Anticipation tastes like sugar-high

There is this ache, a flame, a flash, an expectation for something different, something spectacular. Something not within the four walls of my room.

 

She spoke of loneliness, and all I could think was –ah, so I’m not alone then. I got that feeling from you. You felt what I feel every day.

I got used to it. You will too.

But that doesn’t underwrite the debt of pain stored, or loneliness gorged. Staying still doesn’t progress make. So I’m stepping out.

I want to write again and take joy in it. Like now, writing these words is something joyful and yet difficult in a way I cannot describe. Like relearning a craft, once so nimble it was like breath, now halting and painful with every keystroke.

If I can think beautiful words, surely then I can write them. Surely!

I found a writing group, I will attend a social and see what is there to be seen. Most likely to be crushed by the talent and subconsciously feel inferior and unworthy. But who fucking cares, I gotta go out into the light and leave Plato behind.

Lonely, lonely Plato, we hardly knew thee…

So there’s that.

A not really funny but amusing story

Since I have few real life people to share this with, I’ll write it here where NO ONE will ever see it. *snickers then weeps a little.

Names have been changed to protect the… what am I, Law & Order?

About two weeks ago, I’m vegging out after work in front of the box that never lets me get a word in, and the phone rings.
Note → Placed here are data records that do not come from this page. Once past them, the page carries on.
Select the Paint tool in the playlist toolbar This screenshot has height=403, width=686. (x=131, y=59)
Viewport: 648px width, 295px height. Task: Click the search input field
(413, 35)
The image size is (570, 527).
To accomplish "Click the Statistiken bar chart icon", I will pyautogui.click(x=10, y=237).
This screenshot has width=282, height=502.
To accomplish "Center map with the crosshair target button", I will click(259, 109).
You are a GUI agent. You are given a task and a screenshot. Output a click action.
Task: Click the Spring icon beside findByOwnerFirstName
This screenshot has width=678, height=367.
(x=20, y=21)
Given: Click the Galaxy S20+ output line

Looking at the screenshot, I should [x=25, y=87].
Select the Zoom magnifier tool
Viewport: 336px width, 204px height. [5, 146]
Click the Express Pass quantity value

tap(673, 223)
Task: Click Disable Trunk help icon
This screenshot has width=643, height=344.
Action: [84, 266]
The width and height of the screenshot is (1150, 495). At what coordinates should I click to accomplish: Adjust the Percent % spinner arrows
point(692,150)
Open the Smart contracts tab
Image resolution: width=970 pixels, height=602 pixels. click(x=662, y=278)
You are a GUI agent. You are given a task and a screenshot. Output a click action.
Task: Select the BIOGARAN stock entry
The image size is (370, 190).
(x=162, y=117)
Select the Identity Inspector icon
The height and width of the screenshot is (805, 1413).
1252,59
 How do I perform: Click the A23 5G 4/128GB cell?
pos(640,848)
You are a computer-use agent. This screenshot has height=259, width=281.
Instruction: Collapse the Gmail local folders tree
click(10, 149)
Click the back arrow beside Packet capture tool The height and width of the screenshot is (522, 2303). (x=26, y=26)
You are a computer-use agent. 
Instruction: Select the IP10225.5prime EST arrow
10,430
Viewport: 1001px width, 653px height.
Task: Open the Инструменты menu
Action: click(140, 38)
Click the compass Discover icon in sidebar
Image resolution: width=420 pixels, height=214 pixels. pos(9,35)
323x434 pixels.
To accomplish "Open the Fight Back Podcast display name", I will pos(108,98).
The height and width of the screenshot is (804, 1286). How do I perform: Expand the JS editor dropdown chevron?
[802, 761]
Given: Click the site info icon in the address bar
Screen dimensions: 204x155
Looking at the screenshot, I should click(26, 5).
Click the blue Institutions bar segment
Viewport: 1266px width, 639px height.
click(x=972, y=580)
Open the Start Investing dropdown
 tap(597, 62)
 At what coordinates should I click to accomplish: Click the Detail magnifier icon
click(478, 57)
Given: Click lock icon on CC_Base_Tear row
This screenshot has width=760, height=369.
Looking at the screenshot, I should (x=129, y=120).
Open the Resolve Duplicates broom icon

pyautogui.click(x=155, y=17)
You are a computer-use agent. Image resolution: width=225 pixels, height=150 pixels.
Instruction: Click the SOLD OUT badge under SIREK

I don’t recognize the number, but I hesitate – it could be spam or it could be something.

My gut said answer. Hitting the green button, I greeted the phone.

It wasn’t spam.

Apparently, many years ago now, I’d given someone my phone number. Oh chill, I was in college, everyone was doing it! And there my number had languished until said non-spammer decided to dial just to see if this number was worth keeping or not.

Huh. That’s new.

So NS (not spam) and I got to talking. And talking. And talking.

Turns out we have a lot in common aside from graduating from the same institution. We ran the whole gambit from films to books, to jobs, to dreams, to goals, to beans greens potatoes tomatoes / YOU NAME IT!

3 hours latter, we hung up. I was smiling. Seemed like NS wasn’t such a bad guy.

Oh, did I tell you NS is a guy? Yup.

A few days later he texted me, and I replied. Then a few days after that he called again. Cool.

Except, now there’s a lot of sex jokes.

Which is a little uncomfortable, so I steer the conversation away. Again… and again…

I’m sensing a pattern…

At some point, I explain I’m not interested in sex. NS asks if I’m asexual. I say yes.

Later in the dialogue I disclose that I find genitalia to be strange. And no, I’m not interested in a show and tell.

My phone hasn’t rung since.

Long story short, I don’t feel any which way about it. It is just a sorta interesting experience. I wasn’t devastated, and I don’t think NS was either. We were upfront about what we wanted -and didn’t want- and I’m glad we didn’t waste each other’s time.

Per adventure NS got super busy with life and can’t talk, that’s fine too. We’ll reconnect at some point if that’s the case. And this isn’t meant to be a guilt-trip or anything. Just an observation on my end.

And from my perspective, it’s an amusing story.

Technically I could call him, but I feel like that would be a mixed signal. I’ll leave it alone.

Besides, I got work in 8 hours. Gotta get off this screen.